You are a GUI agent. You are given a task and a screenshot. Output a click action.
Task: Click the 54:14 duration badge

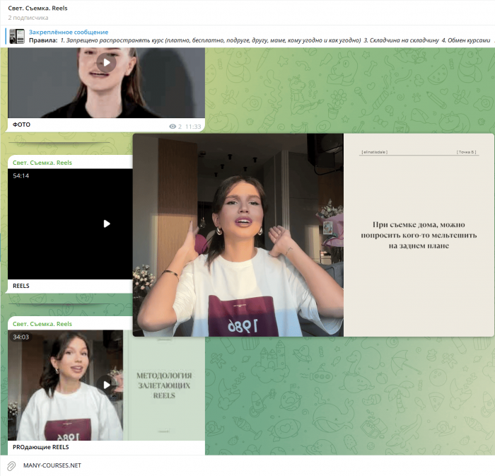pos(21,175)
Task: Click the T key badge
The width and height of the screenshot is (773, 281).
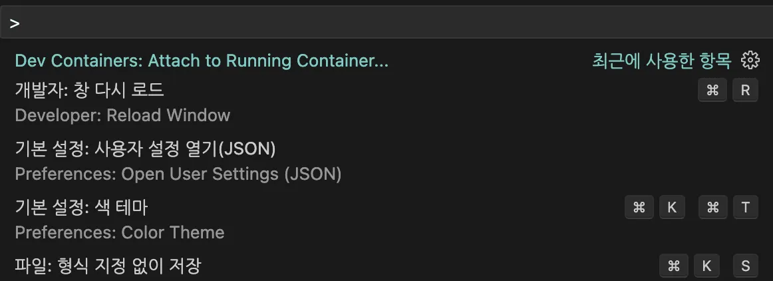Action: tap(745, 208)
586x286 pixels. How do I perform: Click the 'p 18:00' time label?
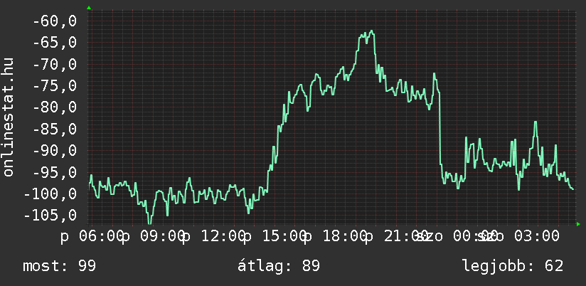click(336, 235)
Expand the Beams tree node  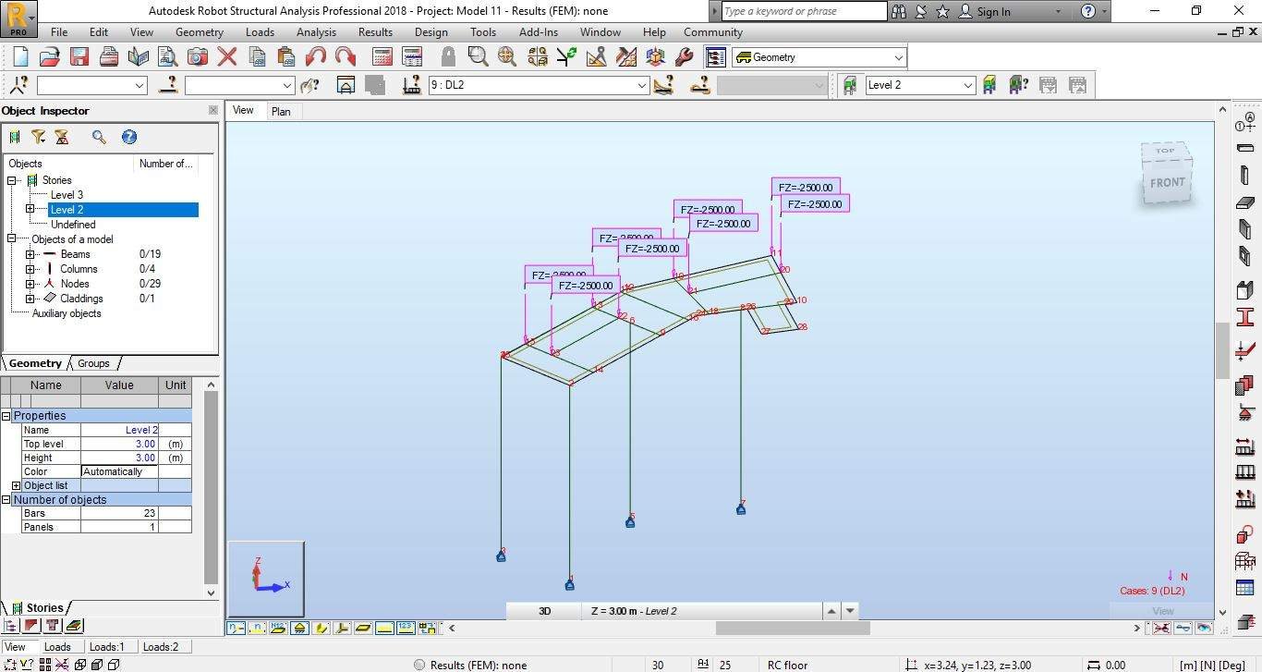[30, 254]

......

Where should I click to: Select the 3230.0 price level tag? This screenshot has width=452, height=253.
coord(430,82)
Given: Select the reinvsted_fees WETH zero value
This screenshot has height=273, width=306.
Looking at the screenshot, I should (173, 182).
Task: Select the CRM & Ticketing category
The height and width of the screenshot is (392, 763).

......

Please give an exact copy of the lines above, beginning with the line containing "Where should I" and running through the line containing "The height and", and of no other lines.

Where should I click to: Select the 3230.0 price level tag? This screenshot has width=452, height=253.
coord(430,82)
Given: Select the reinvsted_fees WETH zero value
This screenshot has height=273, width=306.
Looking at the screenshot, I should (173, 182).
Task: Select the CRM & Ticketing category
The height and width of the screenshot is (392, 763).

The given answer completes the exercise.